* [Provided data]:
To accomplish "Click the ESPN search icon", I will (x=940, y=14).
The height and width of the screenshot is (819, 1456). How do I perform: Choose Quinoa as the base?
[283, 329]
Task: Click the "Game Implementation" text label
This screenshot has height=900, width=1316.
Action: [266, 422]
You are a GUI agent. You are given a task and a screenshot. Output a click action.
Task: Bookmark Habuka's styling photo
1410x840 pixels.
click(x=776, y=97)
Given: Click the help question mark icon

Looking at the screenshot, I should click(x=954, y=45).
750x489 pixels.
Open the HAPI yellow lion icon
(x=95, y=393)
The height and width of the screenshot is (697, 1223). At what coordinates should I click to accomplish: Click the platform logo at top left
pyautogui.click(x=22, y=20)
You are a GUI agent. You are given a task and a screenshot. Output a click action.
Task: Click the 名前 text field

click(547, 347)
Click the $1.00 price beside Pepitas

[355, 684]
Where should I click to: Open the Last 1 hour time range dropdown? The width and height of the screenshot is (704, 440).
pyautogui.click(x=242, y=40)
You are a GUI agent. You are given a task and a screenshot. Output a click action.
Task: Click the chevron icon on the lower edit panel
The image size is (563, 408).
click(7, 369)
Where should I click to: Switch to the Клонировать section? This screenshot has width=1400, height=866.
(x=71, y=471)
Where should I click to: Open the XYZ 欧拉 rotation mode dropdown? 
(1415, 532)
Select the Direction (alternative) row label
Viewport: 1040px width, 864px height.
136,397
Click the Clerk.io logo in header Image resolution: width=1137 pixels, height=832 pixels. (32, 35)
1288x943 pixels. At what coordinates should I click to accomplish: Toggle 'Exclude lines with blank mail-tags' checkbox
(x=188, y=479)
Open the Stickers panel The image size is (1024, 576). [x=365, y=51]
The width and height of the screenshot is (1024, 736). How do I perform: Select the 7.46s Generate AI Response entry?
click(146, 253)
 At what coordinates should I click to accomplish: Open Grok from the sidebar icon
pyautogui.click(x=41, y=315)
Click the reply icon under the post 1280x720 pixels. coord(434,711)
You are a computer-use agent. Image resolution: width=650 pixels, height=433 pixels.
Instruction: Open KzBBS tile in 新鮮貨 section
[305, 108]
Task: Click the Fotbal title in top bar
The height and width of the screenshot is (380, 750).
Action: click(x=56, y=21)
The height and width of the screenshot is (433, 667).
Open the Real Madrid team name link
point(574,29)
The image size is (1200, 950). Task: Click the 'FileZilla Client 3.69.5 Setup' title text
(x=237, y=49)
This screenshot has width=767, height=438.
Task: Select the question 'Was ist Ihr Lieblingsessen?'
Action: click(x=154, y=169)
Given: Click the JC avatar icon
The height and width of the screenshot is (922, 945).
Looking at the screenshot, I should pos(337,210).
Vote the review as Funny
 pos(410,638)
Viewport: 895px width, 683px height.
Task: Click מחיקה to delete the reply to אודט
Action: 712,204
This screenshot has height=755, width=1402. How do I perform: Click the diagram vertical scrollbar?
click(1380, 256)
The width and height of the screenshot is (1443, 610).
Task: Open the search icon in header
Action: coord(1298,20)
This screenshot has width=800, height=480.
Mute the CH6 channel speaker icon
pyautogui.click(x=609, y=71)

* [What you will do]: Each line that contains "panel" is to be copied from the listing above.

* [Response for this exercise]:
Task: Click the chevron icon on the lower edit panel
Open the Stickers panel The image size is (1024, 576). [x=365, y=51]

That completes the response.